Est-ce qu’Internet va tuer la presse papier ?

Autour du lit où ceci la presse papier se tortille de douleur, malade et peut-être même déjà à l'agonie, l'Internet rôde… Assassin venu contempler son crime ? Vautour espérant recueillir quelques déchets ? Ou dauphin attendant poliment de prendre la succession du défunt ?

Autour du lit où la presse papier se tortille de douleur, malade et peut-être même déjà à l'agonie, l'Internet rôde… Assassin venu contempler son crime ? Vautour espérant recueillir quelques déchets ? Ou dauphin attendant poliment de prendre la succession du défunt ?
Que le Web soit un des principaux responsables de la déréliction de la presse papier, ce n'est pas douteux. Mais il faut y aller voir de plus près.
Contrairement à ce que l'on dit dans les assemblées choisies, Internet n'a pas tué la lecture, notamment chez les jeunes : il l'a en fait augmentée, ne serait-ce que parce que les supports de lecture ont été multipliés : écran d'ordinateur, iPhone, net books, que sais-je …! Mais c'est une lecture différente, cursive, effleurante, superficielle - «horizontale » comme dit Bernard Poulet dans un livre récent qui analyse très finement le phénomène (1). Ou encore pour citer le rapport de l'institut Montaigne : « Internet impose son rythme à la presse écrite » (2).
Mais on ne peut nier que le Web a singulièrement compliqué la tâche déjà bien difficile en ce moment des patrons de presse. Et d'abord en faisant disparaître leur source favorite de cash : la pub. « Il n'y a pas de mystère quant à l'origine du problème : les revenus publicitaires se sont évaporés » (James Surowiecki )(3). Et pourquoi cela ? En gros, parce qu'Internet permet de coller au plus près des soucis et des intérêts des lecteurs (au plus près, même dans tous les sens du mot : bientôt il sera possible d'envoyer des messages publicitaires aux gens par portable en fonction de l'endroit où ils se trouvent à un moment précis). Cela bien sûr décuple l'efficacité du message publicitaire, et au jour d'aujourd'hui il faut bien aller au plus efficace.
Pour autant, il y a une raison derrière la raison : si Internet permet un ciblage si précis des goûts des gens via leurs lectures, c'est parce que l’intérêt des lecteurs a glissé du général - l'information, les news - au particulier, voire à l’ultra-particulier: tout ce qui touche à leurs intérêts locaux, ethniques, politiques ou à leurs dadas divers et variés.
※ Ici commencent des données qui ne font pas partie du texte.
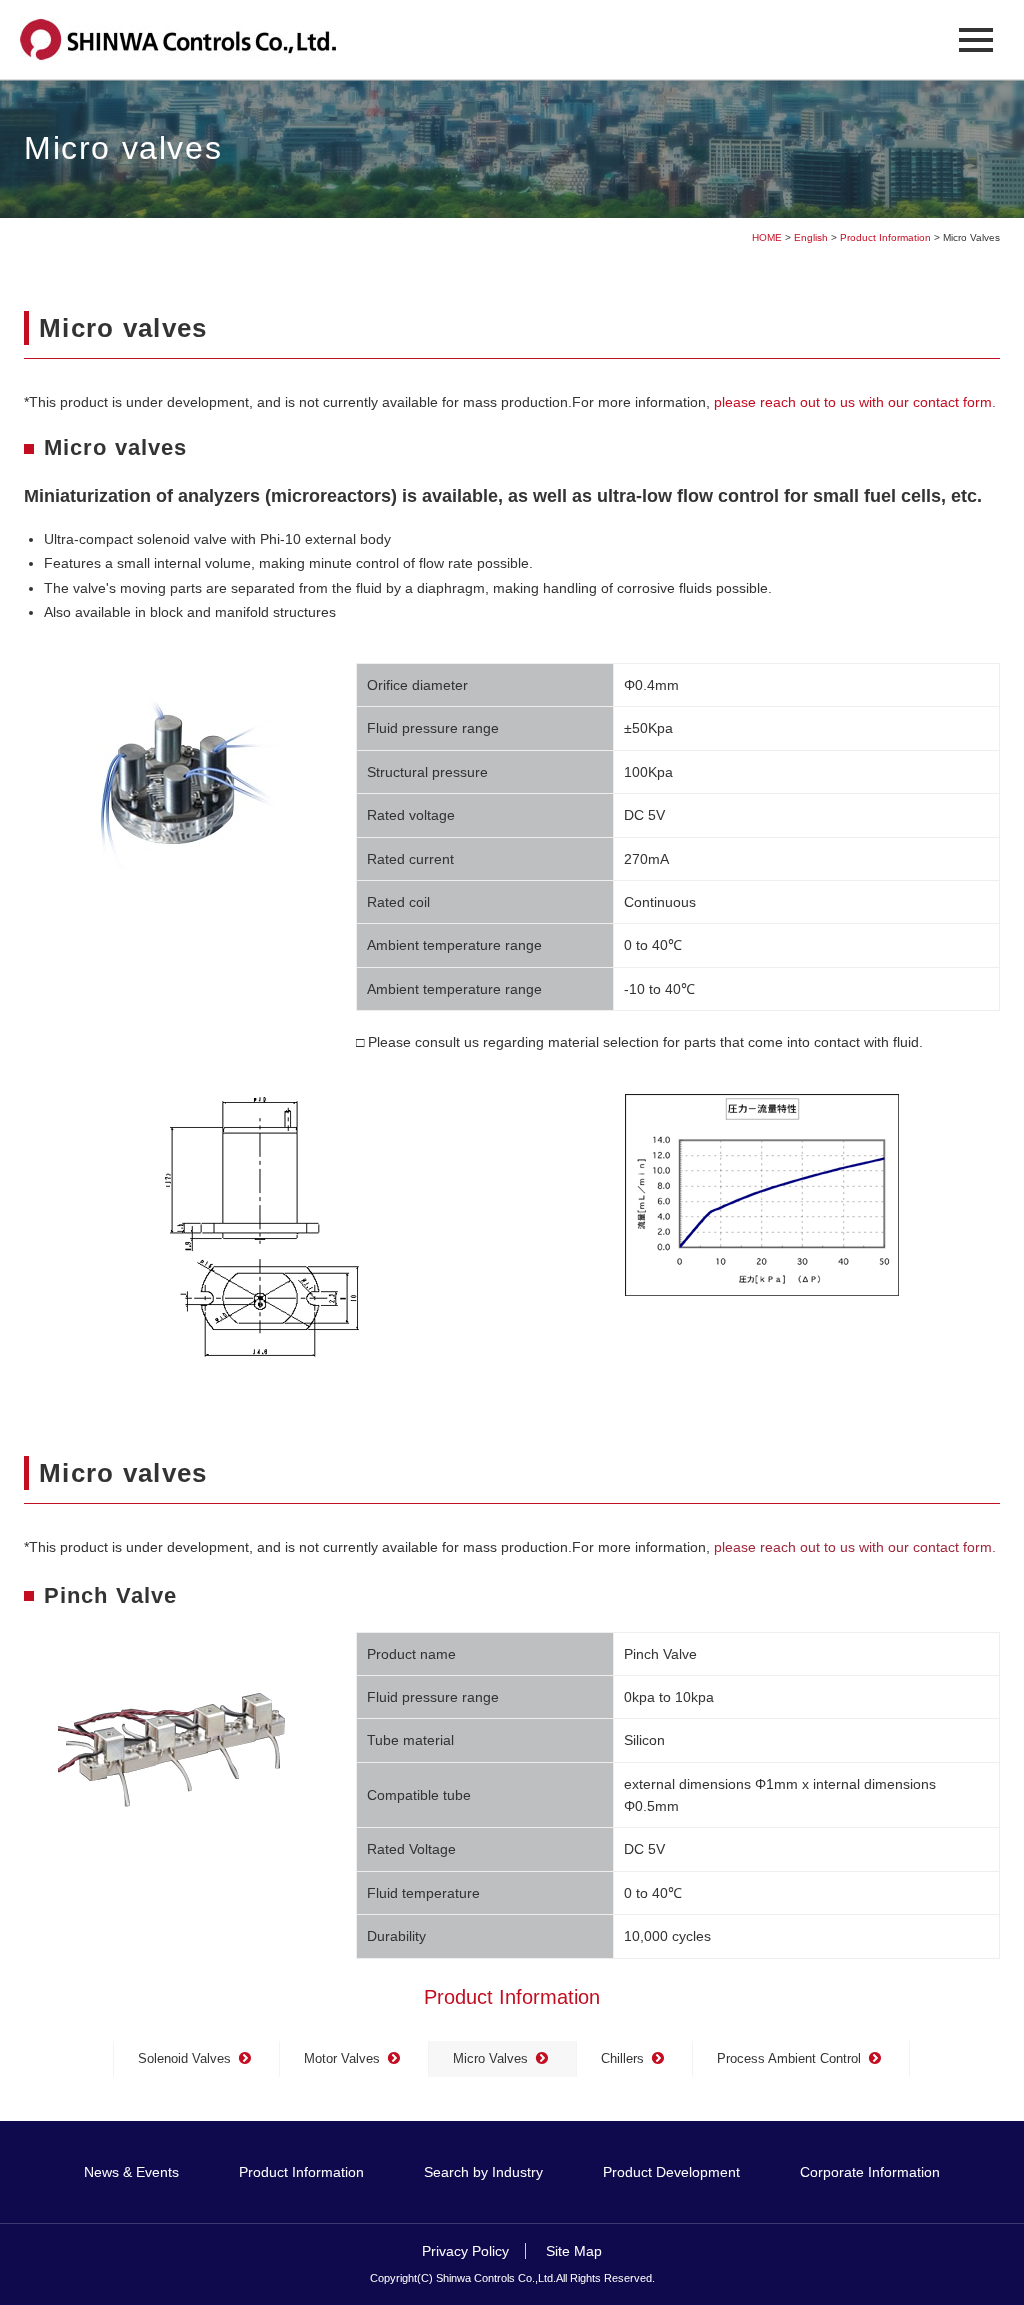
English (811, 237)
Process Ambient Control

Les Américains ont bien identifié ce phénomène de détachement (4), qui les inquiète beaucoup, car ils y voient une sérieuse menace pour la démocratie, qu’Al Gore définissait comme  « une conversation ». Beaucoup de bons esprits s'en alarment : sur les blogs, forum etc., disent-ils, on se retrouve entre soi, regroupés par affinités, pour s'abreuver d'un journalisme d'amateurs, communautariste, et dégagé de tout contrôle qualitatif ou déontologique. C'est vrai et faux (la preuve : ce blog lui-même !).
Ce qui est indéniable, c'est qu'on peut faire sur le net une « lecture à la carte » de l'actualité, en sélectionnant thèmes favoris et sources d'informations privilégiées. Tout un chacun peut désormais se constituer sa revue de presse perso - ce qu'on appelle le  «me-media » ; ce n'est plus le privilège des cadres sup ou des cabinets ministériels ! Du coup, la presse n'est plus tellement une fenêtre ouverte sur le vaste monde ; elle devient une sorte de loupe permettant de contempler d'encore plus près son propre nombril.


(1)    La fin des journaux et l'avenir de l'information - Le Débat – Gallimard
(2)    Comment sauver la presse quotidienne d'information ? - rapport août 2008
(3)    The New Yorker,  22 décembre 2008
(4)    « The end of news ? » M.Massing, New York Review of Books, décembre 2005. « Does the news matter to anyone anymore ? », David Simon, The Washington Post, 20 janvier 2008.